III.3.6. Invoca, ainda, a apelante a nulidade do art.º 615/1/c por, haver contradição entre a motivação a decisão no que toca à verificação pelo legal representante da Ré de que os bens não se encontravam em condições e as declarações prestadas pelo mesmo que se mostram contraditórias, havendo ainda contradição na motivação quando a determinado passo se afirma que nenhum dos dois (o legal representante da Autora e o legal representante das Ré) foi verificar o estado do produto no interior dos palotes à chegada às instalações.
III.3.7. A nulidade da alínea c) do n.º 1 do art.º 615 do CPC ocorre quando “os fundamentos estejam em oposição com a decisão ou ocorra alguma ambiguidade ou obscuridade que torne a decisão ininteligível.”

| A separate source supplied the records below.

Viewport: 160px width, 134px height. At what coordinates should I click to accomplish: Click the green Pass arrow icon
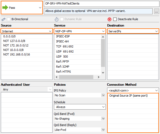5,7
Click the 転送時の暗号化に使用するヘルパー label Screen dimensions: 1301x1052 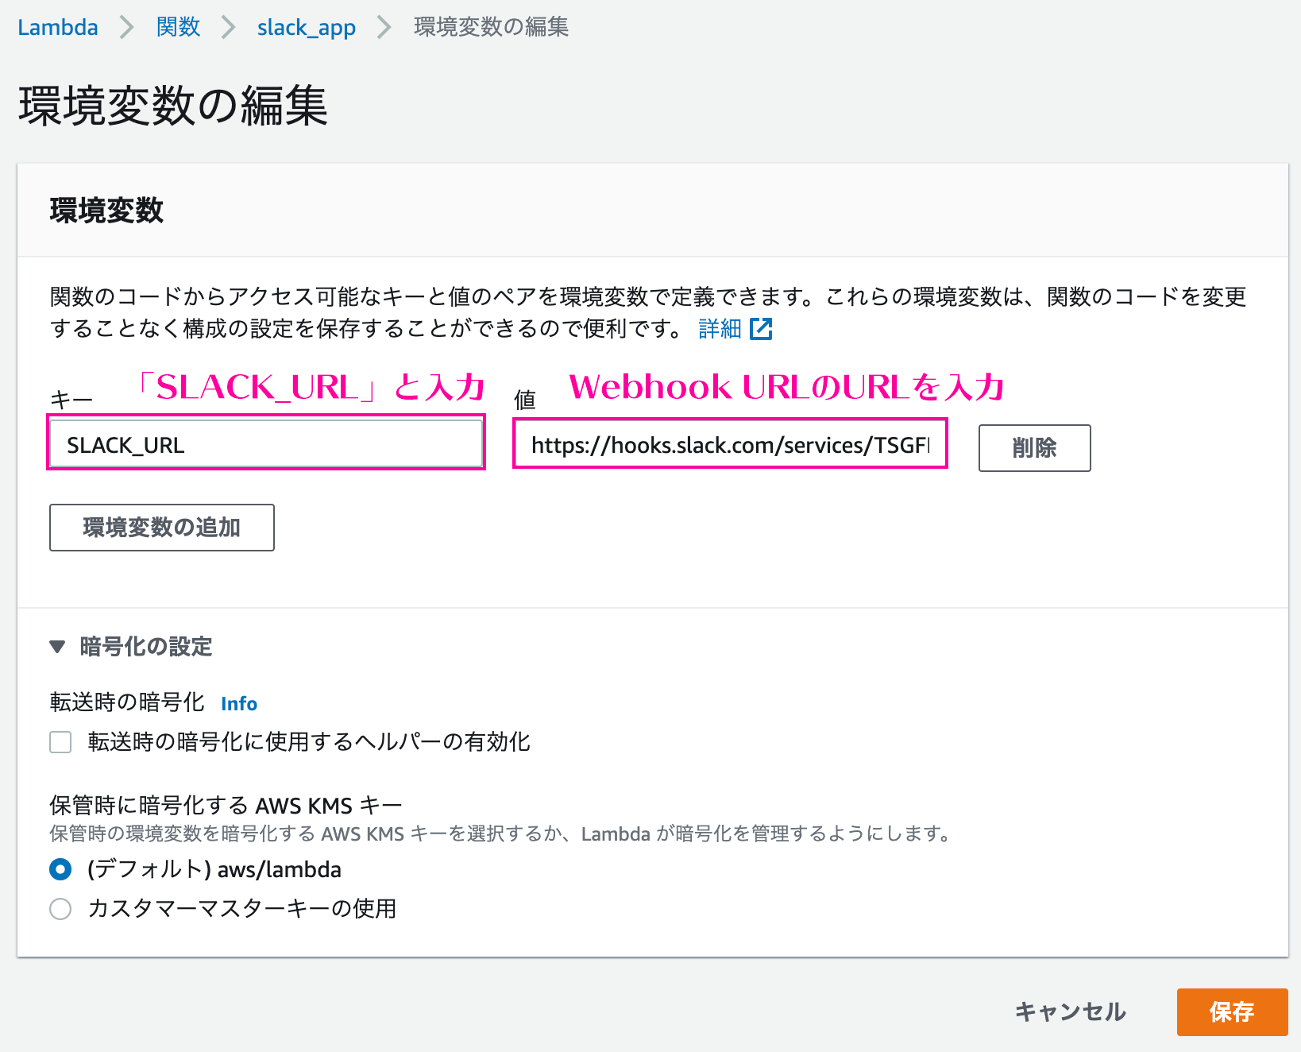pyautogui.click(x=310, y=742)
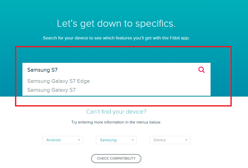The height and width of the screenshot is (168, 248).
Task: Click the "Android" label in the first dropdown
Action: 53,140
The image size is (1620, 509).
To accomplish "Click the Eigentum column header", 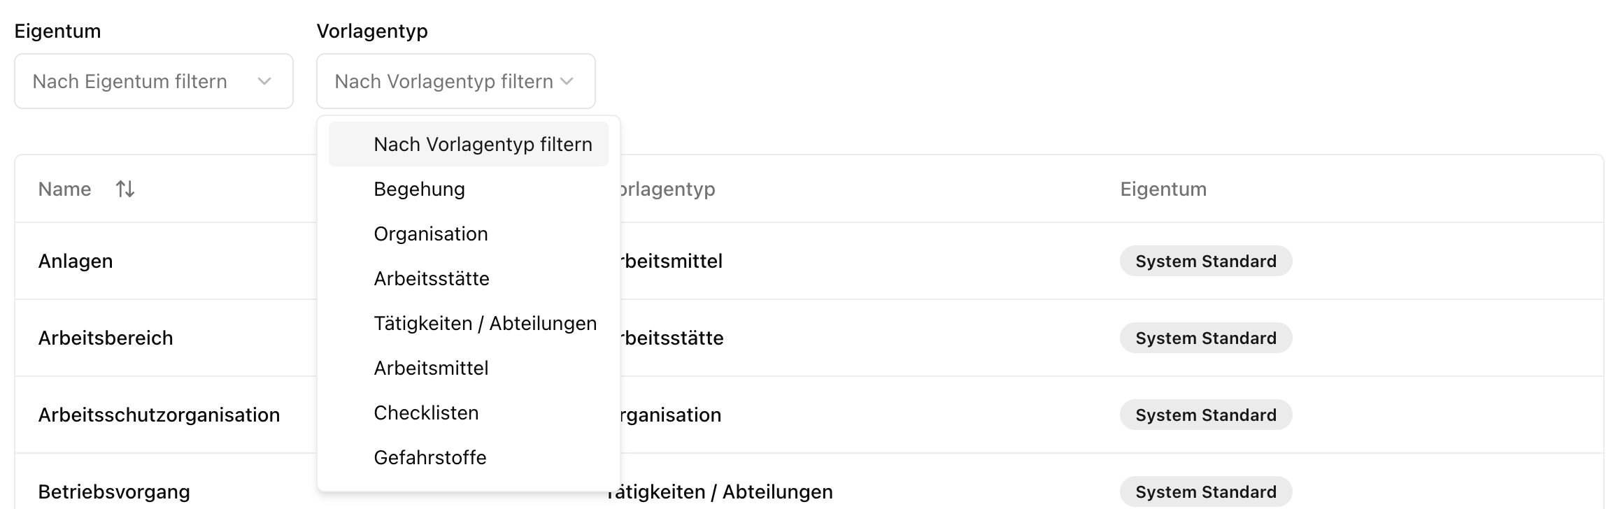I will pyautogui.click(x=1163, y=189).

III.3.8. A nulidade em causa traduz-se num vício lógico da sentença, o juiz escreveu o que queria escrever mas a construção é viciosa, pois os fundamentos invocados pelo juiz conduziriam logicamente, não a resultado expresso na decisão, mas ao resultado oposto.[2] III.3.9.Assim o tem entendido também a jurisprudência do STJ, acrescentando que a nulidade também ocorre, quando os fundamentos conduzam lógica e necessariamente a um resultado diferente. Entre os fundamentos e a decisão não pode haver contradição lógica mas esse vício não se confunde com o erro de subsunção dos factos à norma jurídica e muito menos com o erro de interpretação desta, como é entendimento uniforma na doutrina e na jurisprudência e se o juiz entende, embora mal que dos factos provados resulta determinada consequência jurídica e este seu entendimento é expresso na fundamentação, ou dela decorre encontramos perante erro de julgamento; também a ininteligibilidade da parte decisória da sentença quando subsista após a rejeição da arguição da nulidade pelo juiz ou pelo tribunal de recurso ou após a falta desta arguição (art.ºs 615/4 e 617/1 do Código de Processo Civil) merece a qualificação de nulidade, mas a obscuridade ou ambiguidade limitada à parte decisória só releva quando gera ininteligibilidade, isto é quando um declaratário normal nos termos do art.º 236/1 e 238/1 do CCiv não possa retirar da decisão um sentido unívoco mesmo depois de recorrer à fundamentação para a interpretar e assim sendo se o vício não for corrigido a sentença não poderá aproveitar-se sendo nula nos termos do art.º 280/1 e 295 do CCiv[3].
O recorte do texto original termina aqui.